>>>>

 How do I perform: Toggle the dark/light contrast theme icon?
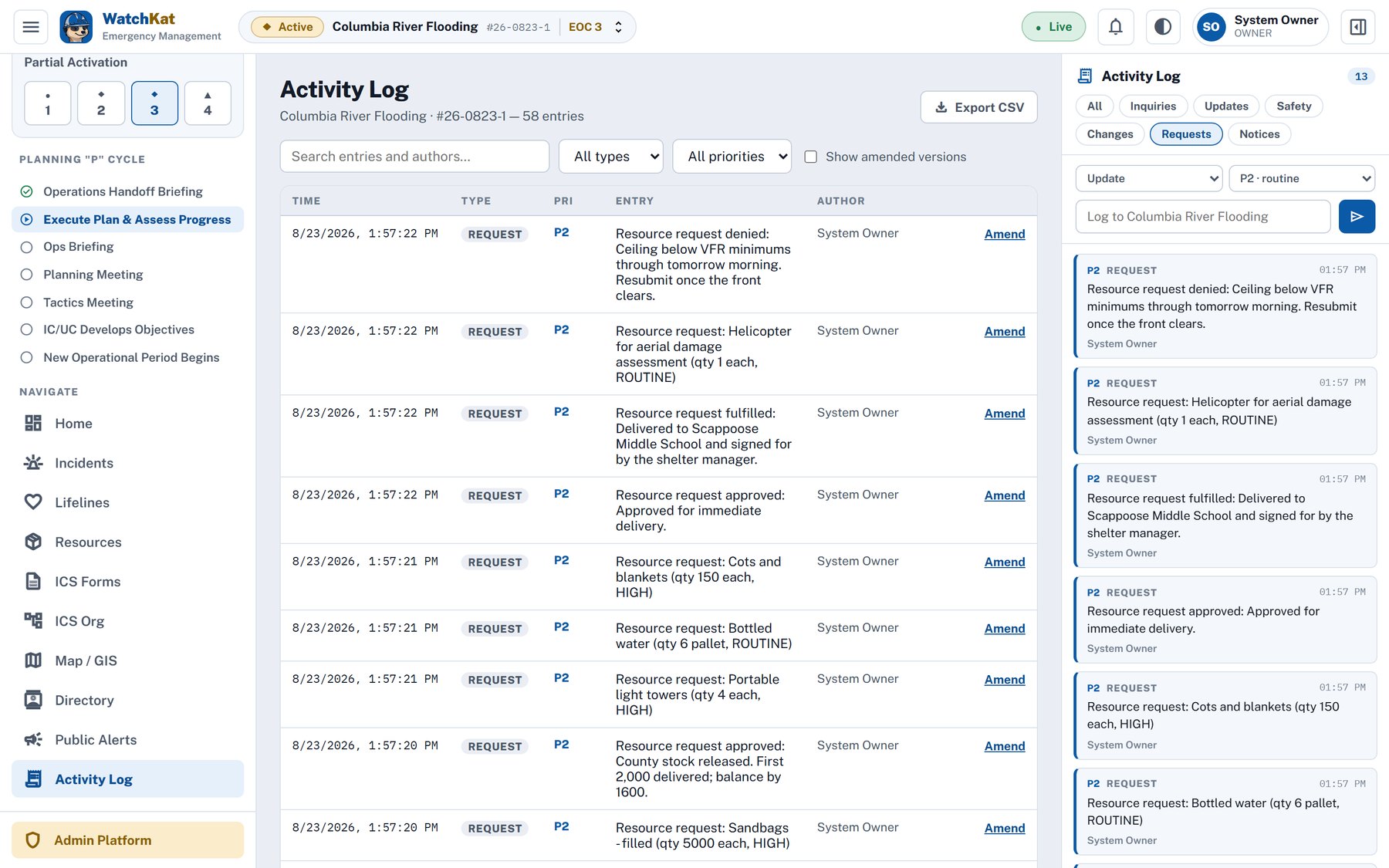pos(1163,27)
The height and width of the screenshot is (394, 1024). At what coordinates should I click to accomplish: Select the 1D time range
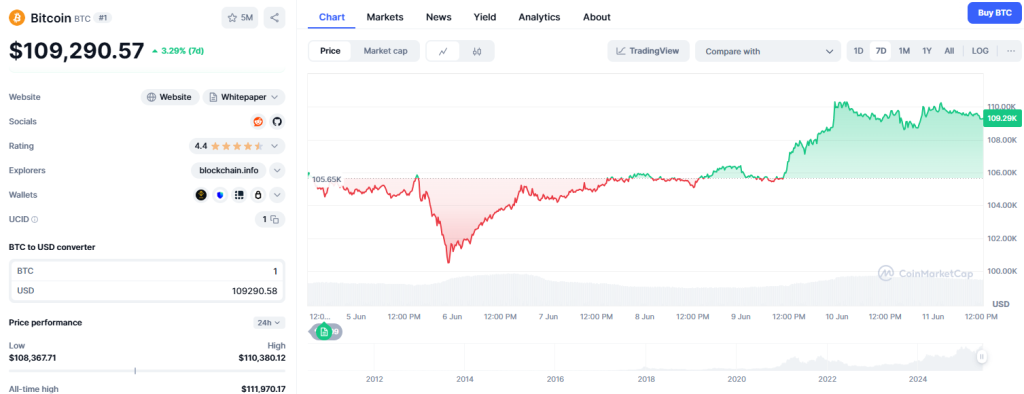pos(859,51)
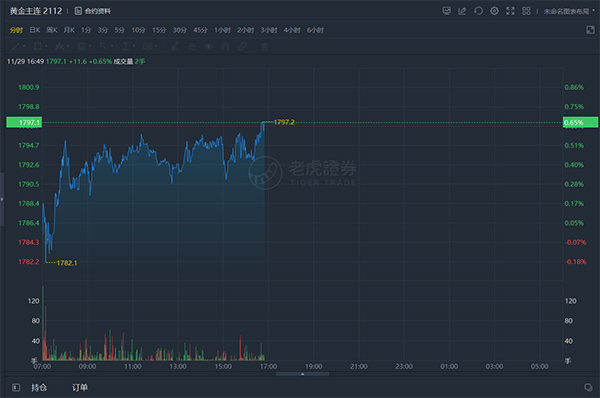Screen dimensions: 600x398
Task: Select the 15分 interval tab
Action: [159, 30]
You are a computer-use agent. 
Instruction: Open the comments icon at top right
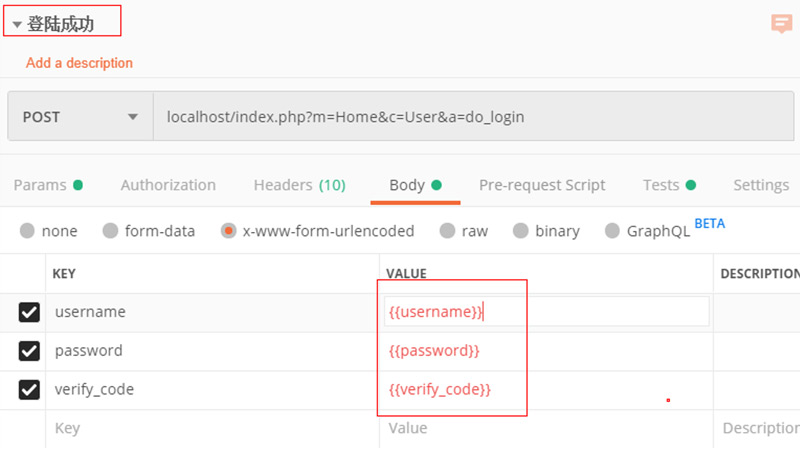click(x=781, y=25)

<<<<

-- Gegebene Anweisung --
Gib sämtliche Einträge oben Zeile für Zeile unverändert wieder. Die Bilder lässt du dabei weg.

-- Lösung der Aufgabe --
 How do I perform: Toggle the dark/light contrast theme icon?
pos(1163,27)
The height and width of the screenshot is (394, 1024). At what coordinates should I click to accomplish: Select the 1D time range
pos(859,51)
Screen dimensions: 600x398
Task: Select the 15分 interval tab
Action: [159, 30]
You are a computer-use agent. 
Instruction: Open the comments icon at top right
click(x=781, y=25)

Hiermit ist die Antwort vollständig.